La primera persona del plural

Tal vez los soberanistas estén olvidando que en realidad somos muchos más que «nosotros»

De todos los tiempos verbales, de todos los pronombres personales, probablemente no hay ninguno más engañoso y confuso que el de la primera persona del plural. Se trata de una manera de expresarse en la que un único hablante mete en el mismo saco a todos los demás. Sin duda en política es el tiempo verbal o el pronombre más usado. El «nosotros» no define, sino que más bien integra. Cuando alguien hace referencia al «nosotros» equivale al pescador que lanza la red al mar y que recoge indistintamente todas las especies que, por azar o por gusto, han ido a formar parte de las ganancias del pescador.

ESA FORMA DE expresión política es uno de los signos de una sutil debilidad democrática. Con la apelación del dirigente de turno al «nosotros» se  fomenta el espíritu de grupo o de patria y se ignoran voluntariamente el resto de los matices que caben en la comunidad. Todo ello se hace de forma inconsciente. Sería injusto afirmar que el uso abusivo del «nosotros» sea el fermento de un totalitarismo blando. Pero es evidente que la democracia no consiste solo en el derecho al voto y a la representatividad de los gobernantes, sino que comporta también un conjunto de valores de diálogo, de empatía y de integración entre las diferentes opiniones. Eso también debería ser una característica del «nosotros». La grandeza democrática no se mide por el triunfo de las mayorías sino también por dar voz a las minorías. En ese sentido la sistemática apelación al «nosotros» suele ser más excluyente que tentadora, más irreflexiva que esponjosa. El «nosotros» no admite dudas.

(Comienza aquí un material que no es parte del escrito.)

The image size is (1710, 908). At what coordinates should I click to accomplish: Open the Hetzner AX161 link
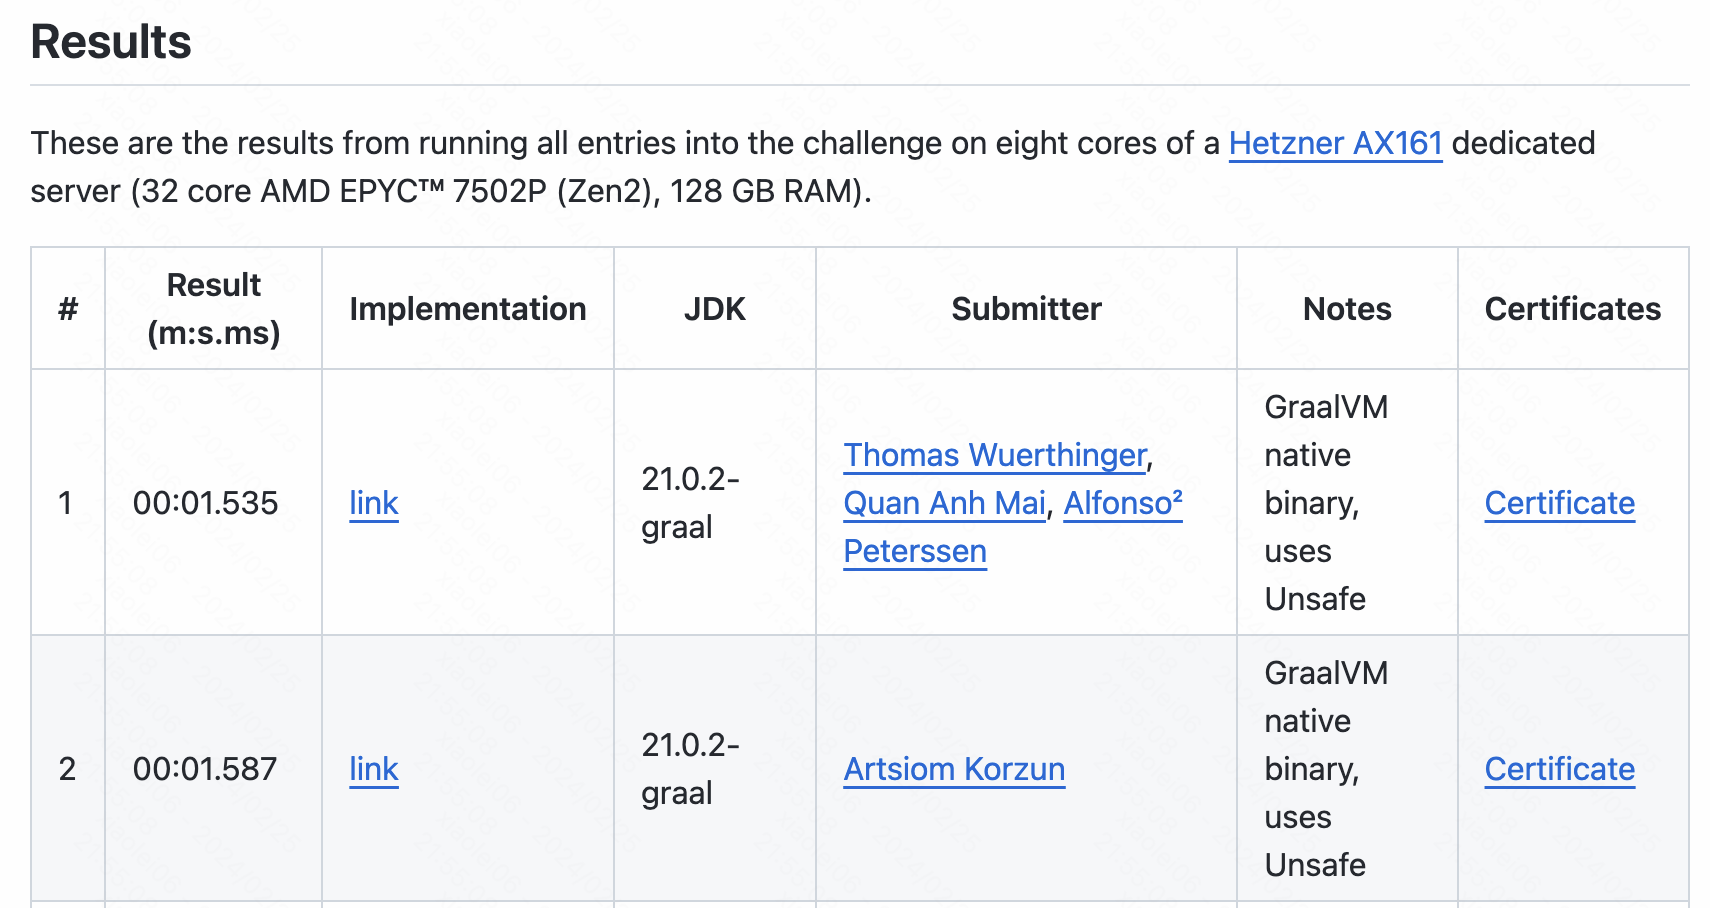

Podríamos inferir que cuanto más débil es ese Estado, mayor será la apelación a la primera persona del plural. Lo estamos viendo en Kiev, donde su débil presidente se aparece ante los suyos como una encarnación de Ucrania. Lo vemos cada día en el sonsonete que ministros y opinadores lanzan sobre la indisolubilidad de España ante las pretensiones secesionistas del 47% de los catalanes. Y también lo experimentamos en Catalunya, ese lugar que aspira a crecer en el soberanismo pero que por lo visto prefiere la cohesión de los suyos antes que la seducción del resto. Lo dijo hace muchos años Marta Ferrusola cuando comentaba una de las muchas victorias electorales de su esposo: «Hemos ganado en la Catalunya catalana», dando por perdida la Catalunya apátrida que había desembarcado en este paraíso terrenal montada en el caballo de Troya de la inmigración.

Poco a poco esas veleidades de los señores que veían su casa invadida por los conserjes se han ido disolviendo y hoy, lo contaba la encuesta del CEO, puede intuirse que hay un importante sector de la población embarcado en una Esquerra Republicana que ya no exige los ocho apellidos catalanes sino que está formada por los hijos de aquellos a los que la burguesía miraba en su día por encima del hombro. La encuesta del CEO nos viene a decir que hay mucha gente a favor de la independencia pero que no se acaban de fiar de aquellos que deberán gestionarla.

Pero también hay otra lectura. De tanto insistir en la primera persona del plural, tal vez los soberanistas estén olvidando que en realidad somos muchos más que «nosotros». Tal vez no habrá consulta, pero el sentimiento de pertenencia persistirá. Llegado el caso, no se va a conseguir la independencia con un resultado de la mitad más uno, tal como dijo en su día ese fino estratega predemocrático llamado Xabier Arzalluz. Hacen falta más apoyos. Los tenemos aquí. Y para conseguirlos no basta con persuadir a la prensa internacional de que Catalunya lleva razón, sino que esa razón debe ser interiorizada incluso por aquellos que jamás formaron parte del club. Convencer a los convencidos es fácil. Lo difícil es que los escépticos se convenzan de que ellos también diseñarán el futuro catalán. Y eso no se consigue únicamente a base de estar día sí, día también recordándonos lo mal que lo pasaron nuestros antecesores de 1714. No se avanza cuando las mejores mentes radicadas en Catalunya, como mi amigo Manuel Cruz, son ridiculizadas por el simple hecho de pensar distinto y de acogerse al pluralismo de los medios.

TAL VEZ deberíamos alternar el griterío con las ganas de escuchar. Es en el debate donde nos fortalecemos. Si nuestra voluntad emancipadora se basa en la exaltación de la democracia de la gente, no caigamos en el error de considerar que hay gente que no forma parte de la primera persona del plural, y a la que se puede ignorar en sus derechos y en sus opiniones. Al independentismo le sobra sentimiento y le falta pensamiento. Invitemos a pensar en el futuro incluso a aquellos que, de antemano, nos parecen adversarios cuando en realidad solo esperan que alguien les ofrezca un sitio en la mesa. Periodista.